In Gal’s view, this coordinated effort to indict pro-Palestinian parties has resulted in the Netherlands’ most pernicious antisemites escaping scrutiny. “There is a party leader in the Netherlands, Thierry Baudet, who spoke at a far-right event where Flemish volunteers for the SS were allegedly commemorated; has been pictured with a copy of Mein Kampf; and has reportedly blamed George Soros for coronavirus. And yet pro-Israel groups invited him to attend their antisemitism demonstration, effectively giving him a hechsher (Kosher seal of approval).” As with nationalist politicians the world over, Baudet, who leads the far-right party Forum for Democracy, uses his staunch support for Israel as a shield against charges of antisemitism.

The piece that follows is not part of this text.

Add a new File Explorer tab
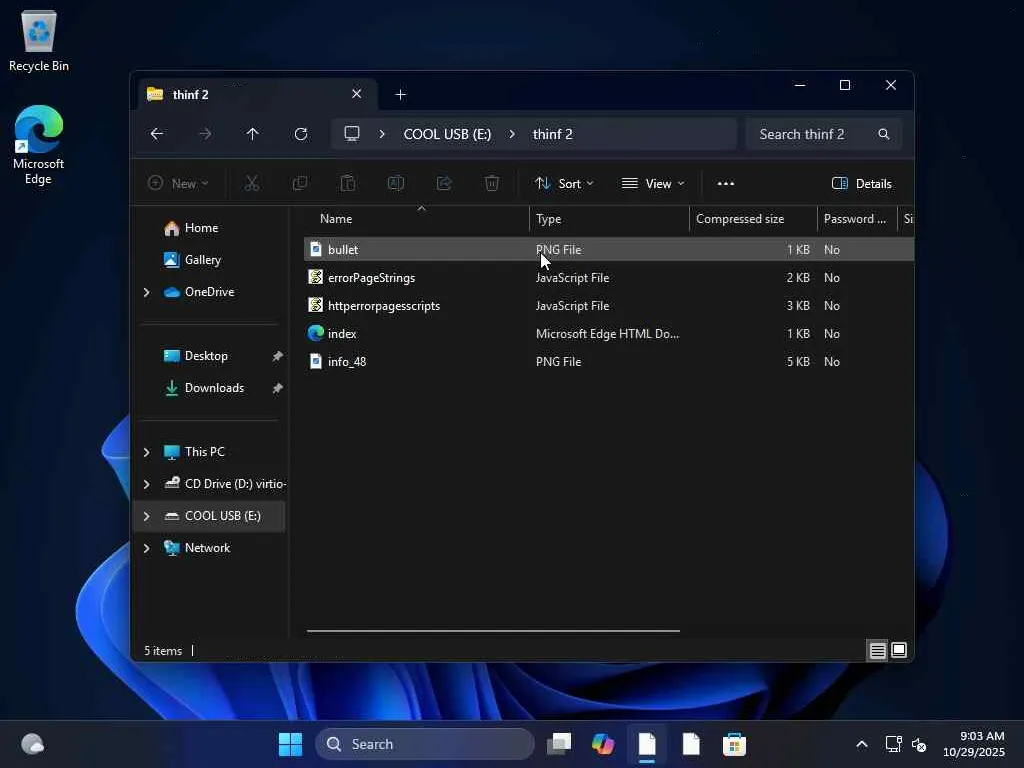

This did not prevent his resignation after it emerged that he had attempted to block the automatic expulsion of party members accused of sharing pro-Nazi messages over WhatsApp; it may, however, have helped him make the case for his reinstatement just one month later.

Antisemitism is likely to be less electorally significant for BIJ1 than it was for Labour, since the party is not yet viewed as an electoral threat by those who might wish to weaponise the issue. Absent a socialist revolution between now and 17 March, BIJ1 will remain marginal in Dutch politics, though along with other new anti-racist parties, it is likely to continue gaining ground; but Gal is optimistic the party will pick up at least a couple of seats. He is less confident about his own prospects. Members of the Dutch House of Representatives are elected using a party-list proportional representation system and since Gal is placed 11th on the BIJ1 slate, his chances of winning office are exceedingly slim.

This fact doesn’t seem to weigh down a buoyant Gal, whose campaign at this stage is more about making a political statement than becoming a politician. “I hoped to use my candidacy to discuss how antisemitism is being weaponised against the left and to loosen the hold that Israel seems to have on Jewish identity in the diaspora. Regardless of what happens in the election, I want to continue building BIJ1 as a site of struggle for oppressed people, and giving voice to the Jewish left in the Netherlands.” He says he has plans for a radical beit midrash (Jewish study group) – because that’s where all the best revolutions are hatched. ▼

Aron Keller is an editor for Vashti.